Ce lundi 16 mars, à Conakry, les chefs d’Etats de la Guinée, du Libéria et de la Sierra Leone ont signé un pacte d’inviolabilité des frontières de leurs différents pays, mettant ainsi un terme à ce qui semblait être une crise en gestation. Sur invitation du Président Mamadi Doumbouya, les présidents Julius Maada Bio de la Sierra Leone et Joseph Boakai ont signé un memorandum d’entente visant à retablir la quiétude le long de la zone frontalière.
Sur le plateau de la télévision nationale dans la soirée de ce mardi 17 mars, le Directeur de l’information et des relations publiques des armées est revenu sur plusieurs points de cet accord, dont les origines du litige frontalier. Tout d’abord, Ansoumane Toumani Camara, a tenu à rassurer : « il n’y a aucune crise entre la Guinée et ses voisins. Il s’agit de simples incidents localisés entre des populations qui partagent des siècles d’histoire, de géographie et de culture. L’État guinéen est resté serein ; il ne s’agit donc pas d’une confrontation entre nations, mais de malentendus entre communautés frontalières ».
Rappellant les origines de ce conflit, le Directeur de la DIRPA a souligné deux cas: « Tout d’abord, il y a eu le cas de Koudaya, à Sandénia, dans la région de Faranah. Seize soldats léonais ont pénétré sur le territoire guinéen sans autorisation. L’incident a été rapidement maîtrisé : ces soldats ont été mis à la disposition des autorités militaires à Conakry, puis remis officiellement aux autorités de la Sierra Leone après négociations », a-t-il rappelé.

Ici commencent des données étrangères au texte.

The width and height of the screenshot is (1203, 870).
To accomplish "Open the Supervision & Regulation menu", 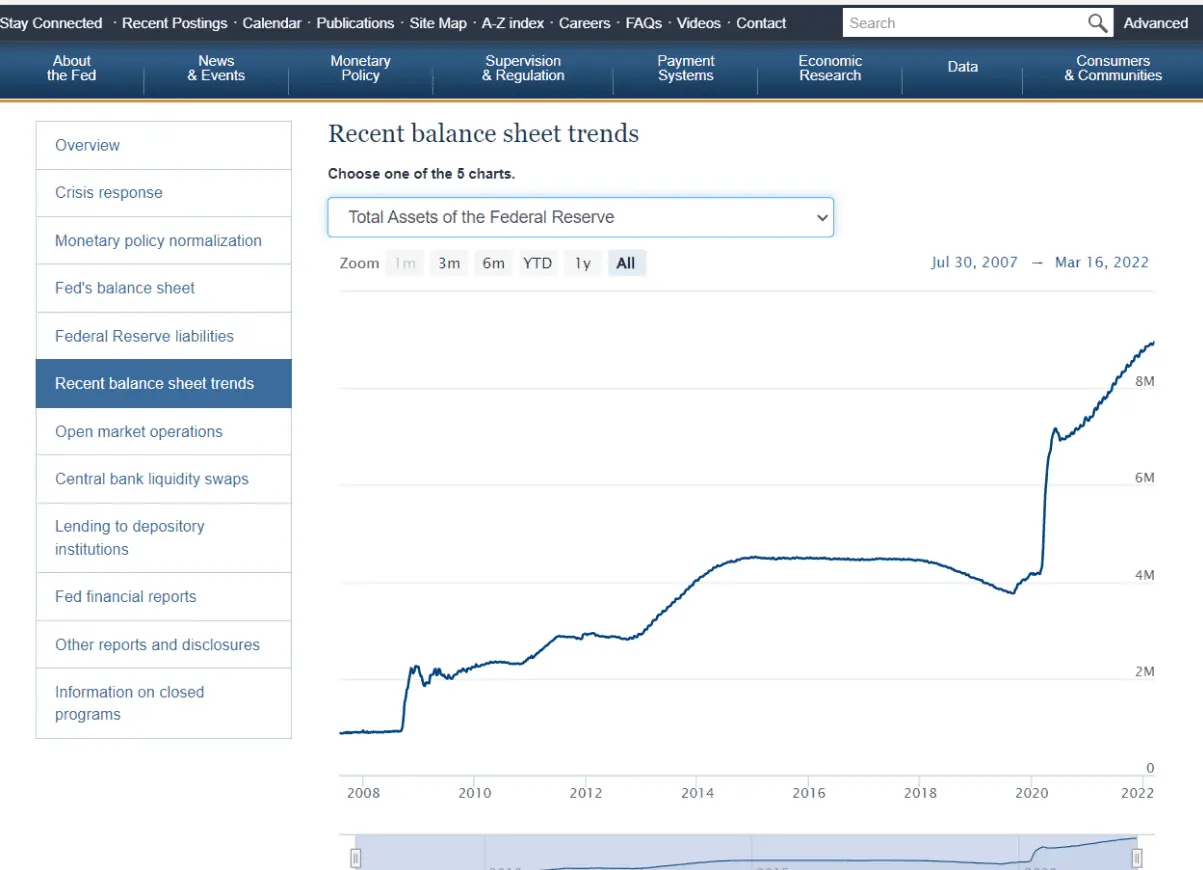I will [523, 68].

Il est ensuite revenu sur le cas de Tchiesseneye à Guéckedou, situé sur le bord de la rivière Makona. Labas, à la frontière avec le Libéria, des populations locales revendiquaient une portion du territoire guinéen. La situation a engendré des tensions sans toutefois dégénérer en affrontement armé. « Là aussi, il y a eu des situations qui ont dégénéré — non pas en affrontement, mais il y a eu des malentendus où des populations libériennes réclamaient une portion de cette zone comme étant le territoire libérien. C’est ce qui a prévalu dans ces différentes situations que nous avons vécues. Enfin, nous avons vu que l’État a pris toutes les mesures nécessaires. Des déploiements étaient déjà en place car, il faut le préciser, tout le long de nos frontières aujourd’hui, la sécurité est présente » a-t-il précisé.

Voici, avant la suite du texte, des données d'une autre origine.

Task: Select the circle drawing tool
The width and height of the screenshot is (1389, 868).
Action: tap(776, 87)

Selon Ansoumane Toumani Camara, ces deux incidents ont été à l’origine de ce qui semblait être un conflit militaire, mais dont la resolultion est passé par le dialogue entre les présidents des trois pays, en présence de la Côte d’Ivoire, pays temoin, par ailleurs membre de l’union du fleuve Mano, un bassin partagé par les quatre nations.